Just when you think you’ve heard it all, some researcher comes out with a crazy idea that actually ends up being pretty amazing. For example, have you ever heard of medical wearables for lobsters? They are real thing. And in fact, the researchers developing them hope that the new sensors will improve the lobster supply chain in Maine.
Medical wearables for lobsters may seem strange, but consider this: fishermen constantly worry about the health of their lobsters between the time they are caught and the time they are delivered to restaurants and supermarkets. Fishermen and distributors alike do not get paid when they deliver dead or unhealthy lobsters. So it is to their advantage to do whatever they can to prevent potential health issues.
Survival Equals Profitability
Maine is known for two things: its beautiful coastline and its thriving lobster industry. To fishermen, survival equals profitability. They need each and every lobster to be alive and healthy upon delivery to maximize their profits. So they have turned to science to help their cause.

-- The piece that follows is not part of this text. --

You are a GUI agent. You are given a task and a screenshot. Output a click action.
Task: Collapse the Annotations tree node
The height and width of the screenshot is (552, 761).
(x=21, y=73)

According to Lobster Institute director Rick Wahle, representatives from Maine’s lobster industry asked the Institute to help them come up with ways to monitor lobster health so as to improve the supply chain. Monitoring lobster health during transport can help the industry develop ways to keep their daily catch safe until it reaches its final destination.
The Institute turned around and enlisted the help of Saint Joseph’s College and Wells National Estuarine Research Reserve on a nearly $300,000 project to develop a pair of miniature sensor devices. One of the devices measures a lobster’s heart rate while the other tracks movement. A third sensor was developed for the crates that lobsters are shipped in. It monitors temperature, oxygen levels, light, and other environmental conditions.

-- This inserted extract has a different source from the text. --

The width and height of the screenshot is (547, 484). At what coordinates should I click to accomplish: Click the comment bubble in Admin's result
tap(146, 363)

Understanding How Crustaceans Respond
Monitoring environmental conditions makes perfect sense. The better the shipping environment is controlled the more likely lobsters will arrive at their final destination alive and healthy. But what about the other two sensors? They were developed for a couple of reasons.

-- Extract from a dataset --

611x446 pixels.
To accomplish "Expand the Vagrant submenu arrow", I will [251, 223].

First, fishermen and distributors want to know how their lobsters are doing from end-to-end. In addition, researchers also want to know how crustaceans respond to the stresses of the shipping environment. Different animals respond differently, as evidenced by the differences in shipping horses and dogs.
If it turns out that lobsters are overly stressed by shipping, perhaps science can come up with ways to reduce that stress. Better lobster health would mean more volume with each delivery. It would also mean higher prices and profits.
Measuring and Analyzing Data
Wearable devices for lobsters are no different in principle than medical wearables for humans. At Rock West Solutions in Southern California, the same kinds of sensors they develop for healthcare can be adapted to the lobster industry. The real trick is measuring and analyzing the data sensors collect so it can be used in a quantifiable way.
Undoubtedly, the research team working on the lobster sensors have already spent a significant amount of time learning what data they need to collect. They will spend more time learning how to analyze that data in order to improve the outcome for the lobsters. It is all in a day’s work for engineers whose livelihoods depend on sensor development and signal processing.
Yes, medical sensors for lobsters are a real thing. They might not yet be ready for prime time, but they are well on their way. Once they reach production, the sensors will hopefully improve the quality of Maine’s lobster supply chain. Seafood lovers are sure to like that.